Demonstration of the cage effect on collisions in a mechanical simulation of a solvent cage. 1 indicates a zig-zag border over a conducting metal plate. 2 (black ball) indicates a metal ball; and 3 indicates a metal knob that is isolated from the metal plate. When the black ball makes contact with the metal knob the circuit is closed and a light bulb in the circuit flashes on. (a) The frequencies of electrical impulses caused by collision when 25 insulated wooden balls are on the plate. (b) The frequencies of electrical impulses caused by collision when 50 insulated wooden balls are on the plate.

Fig. 3 a and b shows the results of the experiment as a function of different densities of added insulated balls. Fig. 3a (low density) indicates the frequencies of electrical impulses caused by collision when 25 insulated wooden balls are on the plate. Fig. 3b (high density) indicates when 50 wooden balls are on the plate. Comparison of the results in Fig. 3 a and b demonstrates an important feature of the cage effect: at sufficiently high densities, collisions between solute molecules occur in sets. Depending on the density, the sets contained an average of about one collision per set at low density (Fig. 3a), whereas at high solvent density (Fig. 3b) the sets contained an average of 10 or more collisions per set. The important conclusion is that if two molecules do become nearest neighbors and collide in a solvent cage they can remain as colliding neighbors for a significant period.

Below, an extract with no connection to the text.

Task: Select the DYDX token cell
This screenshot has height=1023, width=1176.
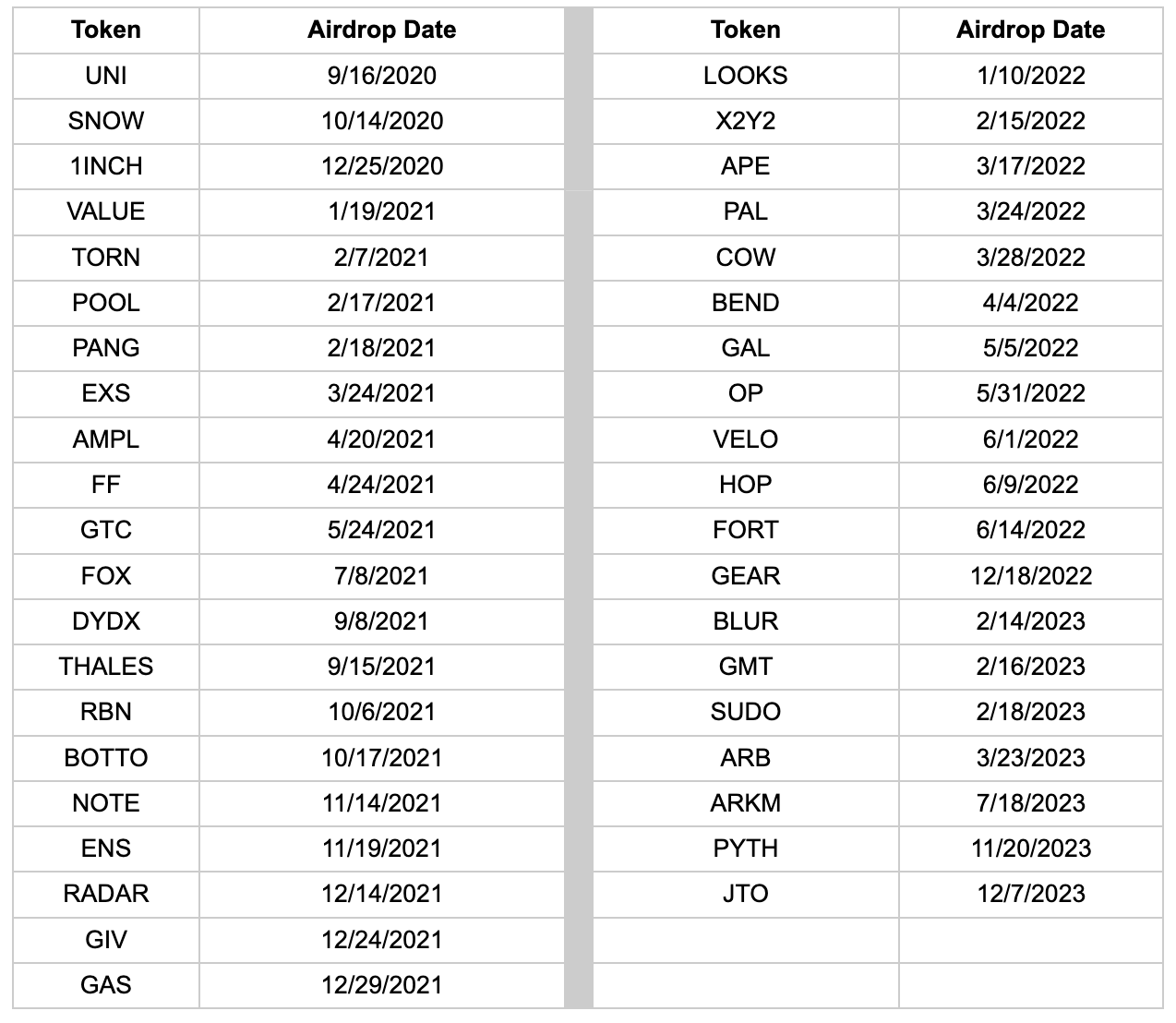Action: click(106, 621)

The mechanical origin of the sets of collisions in a liquid is caused by the fact that the colliding pair of solute particles is surrounded by molecules of the solvent, and the pair can escape from the solvent cage only by a process of diffusion during which pairs undergo collisions many times before effective escape actually occurs. In other words, the reason for the increase in the size of the number of collisions in a set, compared with the situation in the gas phase, is the reduction of the probability that one member of the pair, after separating from a collision with its partner, will find a “free volume” in the wall of solvent forming the cage without being reflected back into collision with its original partner. The final result is the expectation that, no matter what the detailed model of pair in a liquid, two neighboring molecules will exist in such a relation for a time in an encounter that is long compared with molecular vibrational frequencies.

Conclusion

Perhaps the most important consequences of thinking supramolecularly is the ability to see apparently disparate chemical systems as the same thing in the sense that techniques and strategies for mechanistic investigation can be mapped from a well established supramolecular system onto a new one, once the topological supramolecular connections have been established. In this respect the move from molecular chemistry to supramolecular chemistry has the flavor of moving from static molecular structures to conformationally flexible structures. The rewards for adopting such an approach should be as great as those achieved when considering molecular conformational structures.

Chemists have mastered the concept of the covalent bond and demonstrated this mastery through the synthesis of remarkably complex molecules; chemists now seek to obtain a mastery of the intermolecular bond and apply this knowledge to an understanding of the profound complexity of the cell and chemical biology.